Firstly, let's make it SPECIFIC - What type of energy are we talking about? Is it energy for sport or day to day activity or are you seriously fatigued or dealing with illness? By making our goal specific we know what actions we should take when things may not work. To improve energy in sports requires a different strategy than general fatigue.  “I want to have more energy so that I can play with the kids after school, I feel like a bad mum when they ask me to play and I say I’m too tired, they look really upset and I just want to see them happy, so more energy will make all of us feel better!”

At the moment this goal isn't MEASURABLE. How are you going to tell that you are achieving your goals or if you need to alter your course of action? How you will measure "energy gains" will be based on what you mean by "energy".  A measure of energy in sport is going to be a whole lot different to a measure of energy from a stay at home mum.  “I’m going to measure this energy using 3 criteria: 1) How long I play with the children for, 2) How many times a week I play with the children, 3) On a scale of 1-5 how I feel DURING the playtime”.  I’ll know that I’m making progress if these things are increasing steadily.

Our goal needs to be ATTAINABLE, there is no sense setting a goal to have more energy by next Friday.  “I have felt low on energy for over 2 years now, so I’m looking for increases in energy as the year progresses”.

The goal needs to be RELEVANT.  Ok, so increasing energy to play with the kids IS relevant (if you have kids), but what if we threw the following thing into the mix: “I have been low on energy as I am undergoing treatment for cancer”.  Now the goal doesn’t seem so relevant, a more relevant goal might be “To nourish the body during chemo/radio so when treatment is finished there is a good base level of nutrition to support energy production when I start to play with the kids again”.
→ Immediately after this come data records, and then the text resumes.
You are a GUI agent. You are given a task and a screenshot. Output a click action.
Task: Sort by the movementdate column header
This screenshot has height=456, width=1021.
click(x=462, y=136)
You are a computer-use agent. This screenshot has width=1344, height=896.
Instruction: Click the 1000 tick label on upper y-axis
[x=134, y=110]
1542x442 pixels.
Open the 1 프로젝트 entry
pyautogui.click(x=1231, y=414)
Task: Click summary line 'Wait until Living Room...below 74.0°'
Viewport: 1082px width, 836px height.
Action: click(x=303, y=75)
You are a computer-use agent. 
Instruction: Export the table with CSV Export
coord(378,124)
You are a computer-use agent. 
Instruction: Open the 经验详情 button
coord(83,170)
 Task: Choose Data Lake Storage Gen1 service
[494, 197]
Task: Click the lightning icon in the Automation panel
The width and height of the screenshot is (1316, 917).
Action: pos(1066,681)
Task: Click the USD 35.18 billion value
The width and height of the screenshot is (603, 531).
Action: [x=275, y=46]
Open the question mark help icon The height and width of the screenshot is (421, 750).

Finally the goal has to be TIMELY Set yourself some realistic time frames such as "I want to play with the kids at least 3x a week for around half an hour each time.  I would like this to be happening within 12 months”.

We know what we want, why we want it, when we want it, how we're going to measure it and what we're going to do if it looks like our plan isn't working. There is a lot of powerful information in one small well constructed paragraph.  Now we know what this person really wants:

“I am currently undergoing treatment for Cancer.  I would like to learn how to nourish my body properly at this point so that when I have finished this treatment I have a good base level of nutrition.  I will use this base nutrition as a starting point for increasing energy to enable me to play with my kids.  I love my kids and it hurts me and them so much to not have mum play with them.  Chemo finishes in 2 months, so the timing is right to embark on this goal.  I want to have enough energy to play with my kids for at least half an hour, 3x a week before the end of the year, this gives me 12 months to reach this level, but of course if I get there sooner, that’s a bonus.”  Nothing will stand in my way, my kids and my happiness is number one priority."

This sounds a whole lot more meaningful than: “I want to have more energy”

GOALS = SUCCESS

Your goal and everything it means to you is your blueprint to success.  If a goal means nothing then we are unlikely to go about achieving it.  Get really interested in your goal, nurture it and grow it into an achievement.